By 1939, Winton Aerodrome featured two operational gravel runways, oriented north-south and east-west. It measured 1,400 yards long and 880 yards wide, yielding a total area of 240 acres. There were no obstructions in the 1.2 km of all directions. The aerodrome only featured a small equipment shed owned by Qantas Empire Airways Ltd. Included in a Qantas overseas mail route, a de Havilland DH.86 stopped at Winton Aerodrome four times a week. Night landings could take place as aircraft were guided by flares and an on-site beacon light. However, all mail services exclusively took place during daylight by March 1939, making the provision of night facilities unimportant. Two additional runways were planned, running northwest-southeast and northeast-southwest to enable full all-weather operations.

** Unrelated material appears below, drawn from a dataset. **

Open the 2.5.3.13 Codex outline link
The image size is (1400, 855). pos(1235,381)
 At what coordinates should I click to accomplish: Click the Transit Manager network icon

In March 1940, the Winton Shire Council proposed to the Royal Australian Air Force that Winton Aerodrome be used for the training of cadets.

=== Closure ===
In 1942, the Royal Australian Air Force found that the aerodrome was too small for use by its larger aircraft. Subsequently, it was replaced by the newer, Winton Airport presently located northeast of the town along Longreach Road. After the new airport opened, Winton Aerodrome functioned as a C class, emergency landing ground. In July 1942, the perimeter fencing was removed and its barbed wire was used for fencing at the local rubbish dump. On 28 February 1947, the Department of Civil Aviation announced their abandonment of the old aerodrome during a council meeting. Afterwards, the council purchased any remaining fencing and the land was reverted to the common. On 17 July 1947, the recently formed Mildura and District Motorcycle Club held its first competition at the old Aerodrome.

== Accidents & incidents ==
- On 3 October 1934, a Qantas de Havilland DH.50 registered as VH-UHE was destroyed in a fatal crash while inbound for Winton Aerodrome. The aircraft, named Atalanta, was flying at low altitude in poor weather conditions until it went out of control and crashed. All three occupants were killed.
- On 1 January 1938, a severe dust storm accompanied by powerful gales tore a Qantas de Havilland DH.83 Fox Moth registered as VH-USL from its moorings, which arrived earlier that day for the hospital races. It then rolled and broke apart in the wind. The wreckage was later stored in the town, waiting for instructions from the Qantas head office.